Elaine Thompson/AP

TSA Workers to Vote on New Contract, but Several Key Issues Heading to Arbitration

The two sides avoided a contract lapse just before the deadline.

The Transportation Security Administration narrowly avoided forcing 45,000 of its employees to work without a labor contract for the first time in three years, agreeing to a majority of provisions at the 11th hour to extend the existing agreement.

TSA workers, represented by the American Federation of Government Employees, will vote on ratification of the agreed upon elements of the new collective bargaining agreement next month. If a majority of the transportation security officers vote in favor of the contract, it will replace the one currently in place. TSA employees ratified their first-ever CBA in 2012.

A three-person arbitration panel, meanwhile, will resolve the outstanding issues that TSA and AFGE were unable to settle. That process is expected to take up to one year to complete.

If the agency and union had not agreed to a majority of provisions in the new bargaining agreement by the December deadline, the existing contract would have been voided and employees would have to wait until arbitration was settled to resume union backing. In the days leading up to the deadline, negotiators were pessimistic that scenario could be avoided. In the final hours, however, the two sides agreed to just enough of the contract’s language to extend the existing CBA, according to a union official involved in the talks.

Still, AFGE and TSA have much to sort out, which will likely be decided by the arbitrators. The two sides could not reach an agreement on the structure of performance awards, nor the grievance and dispute resolution process.
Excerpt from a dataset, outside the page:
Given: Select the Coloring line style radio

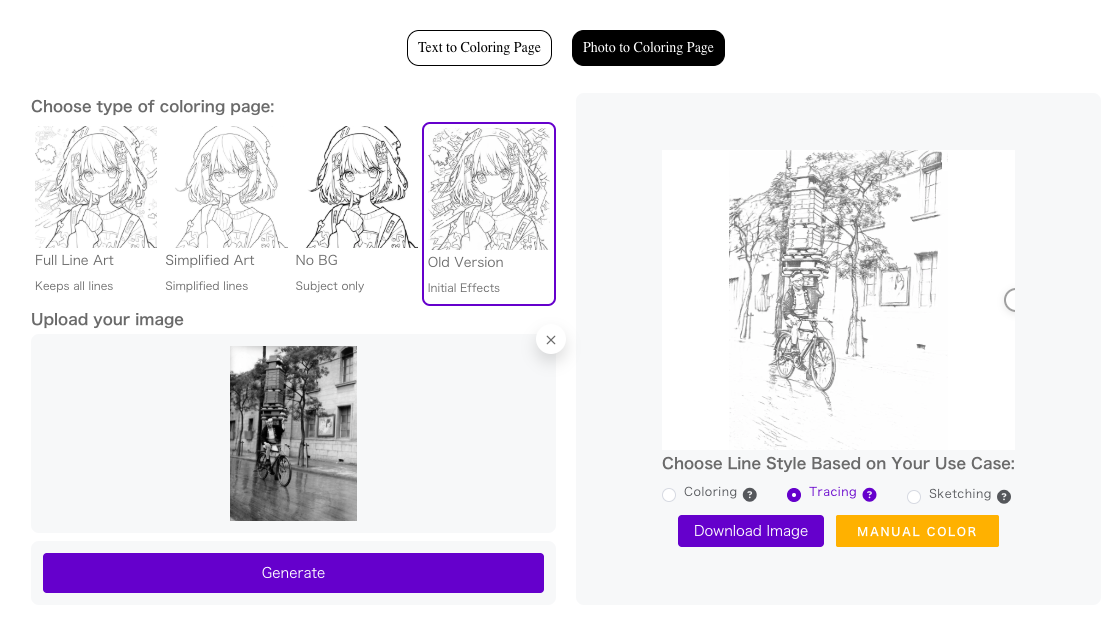Looking at the screenshot, I should 669,495.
An AFGE negotiator blamed TSA’s unwillingness to give up control as the roadblock to an agreement, noting the rest of unionized federal employees are able to resolve disputes through a neutral grievance and arbitration process.

Issues such as the performance evaluation system, adjustment of schedules, special assignments and uniform allowance will also likely fall to the third party. TSA spokesman Mike England did not rule out the agency and union would resolve the outstanding provisions of the contract without arbritrators.
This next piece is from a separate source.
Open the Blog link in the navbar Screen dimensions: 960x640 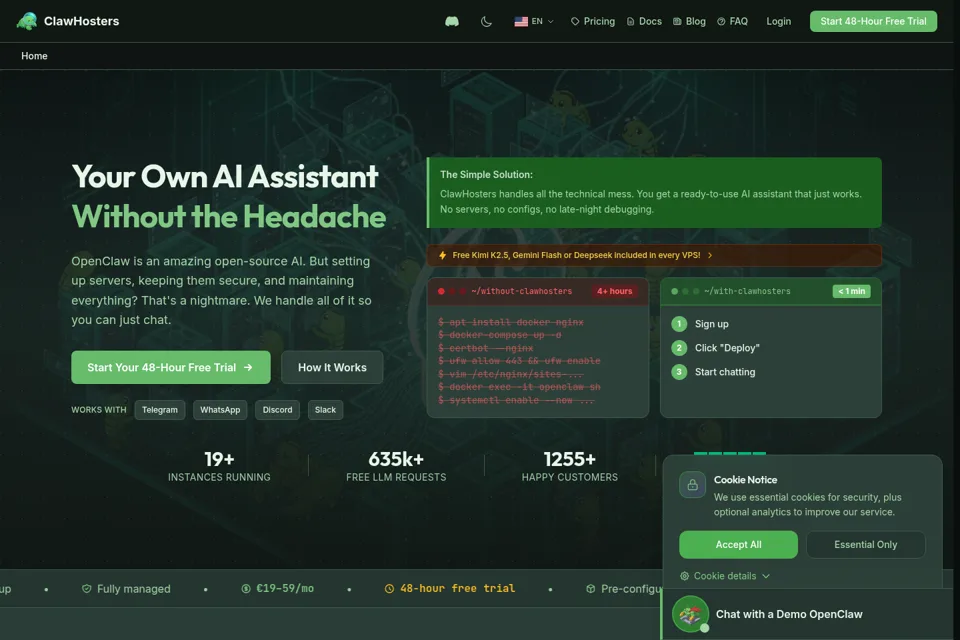tap(689, 21)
“TSA and AFGE came to an agreement on a majority of the issues that allow for eligible bargaining unit members to vote on the ratification of those agreed upon issues,” England said. He added they “will continue to meet and discuss open items with the intent of bringing these matters to resolution.”
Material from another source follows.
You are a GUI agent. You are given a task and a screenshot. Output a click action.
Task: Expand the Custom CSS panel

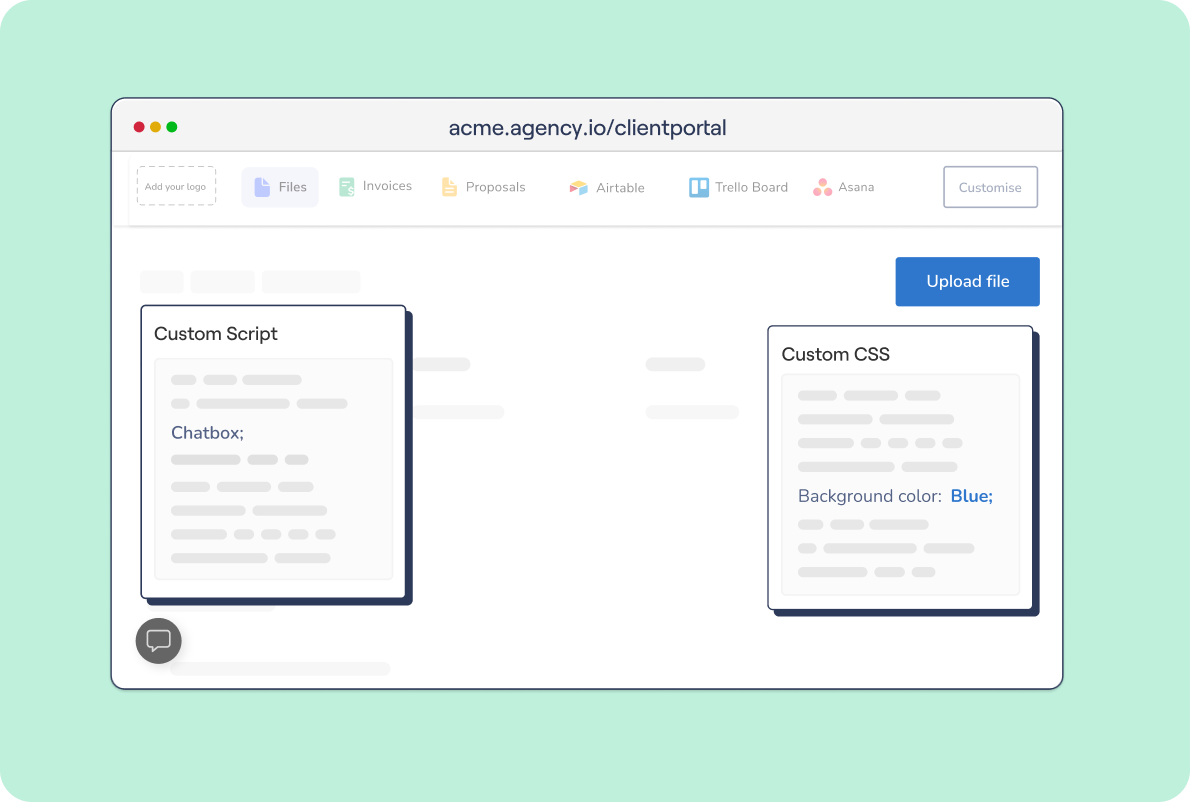pos(836,354)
The union representative said TSA was unwilling to compromise on some provisions out of fear such a stance would hurt its position during arbitration. The official also said if the two sides had a few more hours to iron out some differences, rather than maintaining a strict midnight cutoff on the deadline day, they could have agreed to more provisions to include among those the bargaining unit employees will vote on in February. England declined to comment on AFGE’s characterizations.

The ratification votes will occur on site at large airports, while the ballots will be mailed out to employees at smaller facilities.